** Opening THE DATA block **
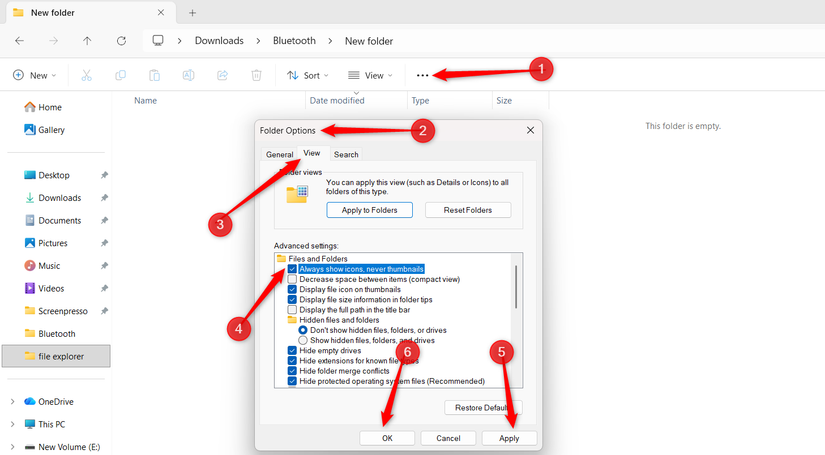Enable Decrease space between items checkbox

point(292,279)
** Closing THE DATA block **
** Opening THE DATA block **
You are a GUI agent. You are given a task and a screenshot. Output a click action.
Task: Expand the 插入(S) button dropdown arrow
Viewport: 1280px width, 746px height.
** Closing THE DATA block **
** Opening THE DATA block **
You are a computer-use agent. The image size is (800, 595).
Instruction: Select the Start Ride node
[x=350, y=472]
** Closing THE DATA block **
YOUR GOAL:
How many of the lines in the listing above carry the word "agent"? Respond with that number alone.

ANSWER BOX:
2